Non ignorabili sono poi i dati demografici. Bisogna premettere che la crescita della popolazione italiana si è fermata nel 2015, ma dal 2000 oltre 2 milioni di abitanti hanno abbandonato il Meridione. La prospettiva di crescita del Paese per il prossimo anno sembra essere sempre meno consolante. Nel Centro-Nord, però, l’azione rigeneratrice delle immigrazioni (sia dal Sud sia dall’estero) consentirà di compensare parzialmente il processo di riduzione della popolazione attiva nei prossimi due decenni. Entro il 2040 si assisterà a una stabilizzazione della popolazione, mentre nei prossimi cinquant’anni l’Italia si troverà con una popolazione molto inferiore e, soprattutto, decisamente invecchiata. Per ora, infatti, siamo il Paese UE con la popolazione più anziana.

Sempre meno e sempre più vecchi 





Entro il 2070, il rapporto Svimez stima che il Sud perderà 5 milioni di residenti e, soprattutto, gran parte delle sue forze produttive. Le proiezioni prevedono un  -1,2 milioni di giovani e -5,3 milioni di persone in età da lavoro. Il Centro Nord dovrebbe invece riuscire a contenere le perdite a 1,5 milioni di residenti. Il contributo delle nuove nascite e delle
immigrazioni sarà pressoché ininfluente al Sud, perché è troppo significativa la cifra delle partenze.

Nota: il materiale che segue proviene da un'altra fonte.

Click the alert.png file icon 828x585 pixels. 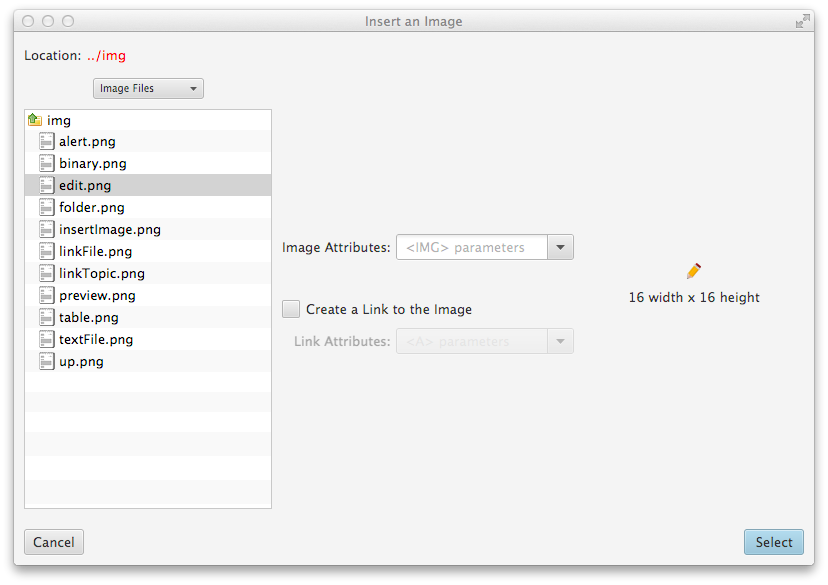[46, 142]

Altri nodi: la scuola, la sanità, i consumi

Gli investimenti nell’istruzione in Italia, in aumento nei primi anni del nuovo secolo, si sono drasticamente ridotti  dall’inizio della crisi, passando da circa 60 miliardi del biennio 2007-2008 a circa 50 negli ultimi due anni (in euro costanti 2017). Tendenza confermata anche nel Sud. Qui si aggiunge anche la preoccupazione relativa al numero crescente di studenti che abbandonano precocemente i banchi di scuola. Campanello d’allarme anche per il settore sanità. Coloro che hanno bisogno di servizi sanitari e cure si rivolgono alle strutture del Nord. Stagnante anche il settore dei consumi, in cui il Sud registra dati negativi preoccupanti. Qui risultano infatti ancora in negativo, con una percentuale del -9%. Al Nord, invece, sembrano essersi recuperati i livelli precedenti alla crisi.

Il “doppio divario”

Il divario tra Nord e Sud si inserisce all’interno di un’Europa “sempre più diseguale e complessa”, come riportato nello stesso rapporto Svimez. Sono ben chiari i vincoli esterni e le opportunità che derivano dalla partecipazione comunitaria, ma bisogna fare i conti anche con le lacune delle politiche pubbliche nazionali che riflette prima un ritardo italiano rispetto a un ritardo meridionale. Il Sud, quindi, rispetto al Nord del Paese subisce quello che è il doppio divario: la lontananza dal Nord che arranca ma in qualche modo sopravvive e la distanza abissale con l’Europa.